Exercise brief:
Copy the listing lines verbatim, starting with the line that contains "Click the figure number 5.10 in the caption" and ending with the line that contains "point(746,424)", both included.

Working data:
==================================================

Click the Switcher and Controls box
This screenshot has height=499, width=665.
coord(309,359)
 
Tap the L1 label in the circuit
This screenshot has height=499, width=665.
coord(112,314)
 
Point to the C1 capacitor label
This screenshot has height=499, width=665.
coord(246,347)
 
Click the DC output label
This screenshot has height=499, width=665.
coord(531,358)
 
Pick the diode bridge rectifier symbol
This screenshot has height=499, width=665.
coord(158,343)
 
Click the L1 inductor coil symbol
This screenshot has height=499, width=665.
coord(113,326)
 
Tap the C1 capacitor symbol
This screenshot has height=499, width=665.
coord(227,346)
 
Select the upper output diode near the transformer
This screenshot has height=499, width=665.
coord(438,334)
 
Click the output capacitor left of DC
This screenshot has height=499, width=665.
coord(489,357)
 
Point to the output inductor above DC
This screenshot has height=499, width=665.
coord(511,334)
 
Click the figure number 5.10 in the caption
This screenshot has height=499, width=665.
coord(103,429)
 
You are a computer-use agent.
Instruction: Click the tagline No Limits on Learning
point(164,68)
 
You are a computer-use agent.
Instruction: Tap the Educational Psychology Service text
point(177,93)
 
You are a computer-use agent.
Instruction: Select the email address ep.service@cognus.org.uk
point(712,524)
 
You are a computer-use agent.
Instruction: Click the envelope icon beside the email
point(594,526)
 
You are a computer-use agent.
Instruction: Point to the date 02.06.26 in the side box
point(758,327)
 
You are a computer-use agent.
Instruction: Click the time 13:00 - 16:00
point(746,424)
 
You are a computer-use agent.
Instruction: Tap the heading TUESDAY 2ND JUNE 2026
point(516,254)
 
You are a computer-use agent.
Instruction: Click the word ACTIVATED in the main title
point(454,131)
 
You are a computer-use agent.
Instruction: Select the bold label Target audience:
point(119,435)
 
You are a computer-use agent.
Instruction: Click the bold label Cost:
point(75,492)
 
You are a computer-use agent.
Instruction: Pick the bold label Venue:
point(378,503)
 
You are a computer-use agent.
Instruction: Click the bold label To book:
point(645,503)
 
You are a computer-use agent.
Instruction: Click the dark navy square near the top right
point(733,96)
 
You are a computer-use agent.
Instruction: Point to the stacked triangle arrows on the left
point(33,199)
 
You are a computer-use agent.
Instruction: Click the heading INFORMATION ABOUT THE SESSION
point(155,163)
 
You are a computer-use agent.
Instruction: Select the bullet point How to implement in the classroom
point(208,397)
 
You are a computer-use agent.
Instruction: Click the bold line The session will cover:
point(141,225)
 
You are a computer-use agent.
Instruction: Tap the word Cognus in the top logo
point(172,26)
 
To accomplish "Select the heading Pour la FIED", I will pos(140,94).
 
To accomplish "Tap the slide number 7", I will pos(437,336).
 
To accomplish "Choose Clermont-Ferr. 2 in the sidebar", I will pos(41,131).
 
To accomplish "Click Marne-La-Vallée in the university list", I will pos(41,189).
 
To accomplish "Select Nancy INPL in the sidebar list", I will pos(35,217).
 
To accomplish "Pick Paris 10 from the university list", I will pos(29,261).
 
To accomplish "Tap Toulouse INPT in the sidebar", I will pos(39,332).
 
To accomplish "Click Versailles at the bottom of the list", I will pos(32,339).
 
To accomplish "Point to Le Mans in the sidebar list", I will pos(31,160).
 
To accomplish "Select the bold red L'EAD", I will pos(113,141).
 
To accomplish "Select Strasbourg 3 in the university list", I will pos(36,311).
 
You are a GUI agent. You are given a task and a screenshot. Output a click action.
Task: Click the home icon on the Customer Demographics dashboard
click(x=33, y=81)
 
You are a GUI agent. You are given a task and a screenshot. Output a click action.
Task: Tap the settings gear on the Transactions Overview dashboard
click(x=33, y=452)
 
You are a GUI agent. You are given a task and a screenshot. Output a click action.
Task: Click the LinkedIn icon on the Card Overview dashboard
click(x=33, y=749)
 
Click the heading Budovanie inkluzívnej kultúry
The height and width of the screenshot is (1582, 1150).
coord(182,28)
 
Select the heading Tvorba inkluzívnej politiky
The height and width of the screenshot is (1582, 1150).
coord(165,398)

==================================================

Written solution:
Click the figure number 5.10 in the caption
This screenshot has height=499, width=665.
coord(103,429)
 
You are a computer-use agent.
Instruction: Click the tagline No Limits on Learning
point(164,68)
 
You are a computer-use agent.
Instruction: Tap the Educational Psychology Service text
point(177,93)
 
You are a computer-use agent.
Instruction: Select the email address ep.service@cognus.org.uk
point(712,524)
 
You are a computer-use agent.
Instruction: Click the envelope icon beside the email
point(594,526)
 
You are a computer-use agent.
Instruction: Point to the date 02.06.26 in the side box
point(758,327)
 
You are a computer-use agent.
Instruction: Click the time 13:00 - 16:00
point(746,424)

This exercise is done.